PASSAGE:
===

The Star Malaysia - Star2

A memorable visit to the Land of a Thousand Handshakes

- SHAZLEEN SHAIK Kuala Lumpur

THE Covid-19 pandemic certainly put a stop to the world’s travel plans in the first half of the year. Well, while we wait for internatio­nal travel to open up again, and now that domestic travel is allowed, we can take this time to explore the beauty of our own country and see what Malaysia truly has to offer. Plus, supporting domestic travel is also a great way to help revive the tourism industry which has suffered a severe setback.

As we dream and plan ahead for future travels, I for one can’t help but reminisce about one of my most memorable experience­s: a visit to the mesmerisin­g Kelabit Highlands. Located high up at an altitude of over 1,000m above sea level, the Kelabit Highlands are nestled in the north-eastern corner of Sarawak. Home to the Kelabit people, one of the minority Orang Ulu tribes in the state, it is also fondly known as the “Land of a Thousand Handshakes” because the friendly locals will greet you with much warmth and hospitalit­y.

The Kelabit Highlands are listed as one of the top 10 experience­s in South-east Asia. To some, it is a place where one goes to escape the world, and where time slows down; to others, it is an “Eden of Southeast Asia” and a must-visit if one is ever in Borneo. For me, it was a downright humbling and truly authentic experience.

Apart from the hospitalit­y of the people, the uniqueness of this place is truly intriguing. The ancient stone megaliths that dot the highlands erected by the Kelabit people include the popular Batu Ritong in Pa Lungan, which is said to be a burial site. There is also Batuh Narit, meaning boulders carved to show human or animal figures and symbols; Batuh Nangan, which refers to stone tables or slab-built structures; and Lungun Batuh, meaning stone coffin. Batuh Senuped are erected stones and Perupun are stone mounds. Some of the earliest stone mounds were constructe­d about 2,500 years ago.

===

DATASET ENTRIES:
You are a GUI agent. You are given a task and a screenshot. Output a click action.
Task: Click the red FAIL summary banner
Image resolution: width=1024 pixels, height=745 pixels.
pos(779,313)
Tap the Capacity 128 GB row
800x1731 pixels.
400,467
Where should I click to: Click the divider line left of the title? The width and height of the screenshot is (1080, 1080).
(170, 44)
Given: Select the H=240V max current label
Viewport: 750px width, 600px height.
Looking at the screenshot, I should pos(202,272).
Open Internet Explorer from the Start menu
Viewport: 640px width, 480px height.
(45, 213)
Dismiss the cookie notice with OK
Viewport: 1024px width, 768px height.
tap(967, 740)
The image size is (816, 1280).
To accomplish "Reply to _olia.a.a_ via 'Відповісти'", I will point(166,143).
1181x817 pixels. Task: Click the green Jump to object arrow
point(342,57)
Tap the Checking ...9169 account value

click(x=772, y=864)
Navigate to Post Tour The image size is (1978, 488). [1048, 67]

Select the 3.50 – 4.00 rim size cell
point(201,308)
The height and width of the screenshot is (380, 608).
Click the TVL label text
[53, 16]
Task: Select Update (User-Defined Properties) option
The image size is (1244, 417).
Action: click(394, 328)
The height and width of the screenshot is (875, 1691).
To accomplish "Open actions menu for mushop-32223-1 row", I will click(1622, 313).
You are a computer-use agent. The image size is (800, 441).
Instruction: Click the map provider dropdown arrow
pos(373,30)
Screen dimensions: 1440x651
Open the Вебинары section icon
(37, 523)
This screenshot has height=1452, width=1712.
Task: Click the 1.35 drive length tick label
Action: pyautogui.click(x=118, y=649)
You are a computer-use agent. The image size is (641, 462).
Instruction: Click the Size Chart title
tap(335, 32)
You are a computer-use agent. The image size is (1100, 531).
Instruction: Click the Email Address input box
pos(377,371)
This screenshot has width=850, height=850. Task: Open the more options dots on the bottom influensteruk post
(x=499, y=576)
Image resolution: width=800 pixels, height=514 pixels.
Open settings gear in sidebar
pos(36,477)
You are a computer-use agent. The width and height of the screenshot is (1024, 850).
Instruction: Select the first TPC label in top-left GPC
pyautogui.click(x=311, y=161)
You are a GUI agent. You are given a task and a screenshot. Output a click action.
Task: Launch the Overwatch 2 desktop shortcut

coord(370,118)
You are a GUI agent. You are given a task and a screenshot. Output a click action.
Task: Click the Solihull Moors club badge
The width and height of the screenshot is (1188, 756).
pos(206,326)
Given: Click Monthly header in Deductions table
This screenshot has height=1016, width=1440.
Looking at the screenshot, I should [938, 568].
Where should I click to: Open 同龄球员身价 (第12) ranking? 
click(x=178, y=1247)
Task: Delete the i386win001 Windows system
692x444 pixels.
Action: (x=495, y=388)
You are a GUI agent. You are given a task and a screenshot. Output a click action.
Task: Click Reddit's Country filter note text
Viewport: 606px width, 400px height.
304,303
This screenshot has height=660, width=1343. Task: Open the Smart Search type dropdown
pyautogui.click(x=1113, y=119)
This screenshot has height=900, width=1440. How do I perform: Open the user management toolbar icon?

===

TASK DESCRIPTION: Please return the Kelabit Highlands article word for word, from "As we dream" to "truly authentic experience.".

SOLUTION BELOW:
As we dream and plan ahead for future travels, I for one can’t help but reminisce about one of my most memorable experience­s: a visit to the mesmerisin­g Kelabit Highlands. Located high up at an altitude of over 1,000m above sea level, the Kelabit Highlands are nestled in the north-eastern corner of Sarawak. Home to the Kelabit people, one of the minority Orang Ulu tribes in the state, it is also fondly known as the “Land of a Thousand Handshakes” because the friendly locals will greet you with much warmth and hospitalit­y.

The Kelabit Highlands are listed as one of the top 10 experience­s in South-east Asia. To some, it is a place where one goes to escape the world, and where time slows down; to others, it is an “Eden of Southeast Asia” and a must-visit if one is ever in Borneo. For me, it was a downright humbling and truly authentic experience.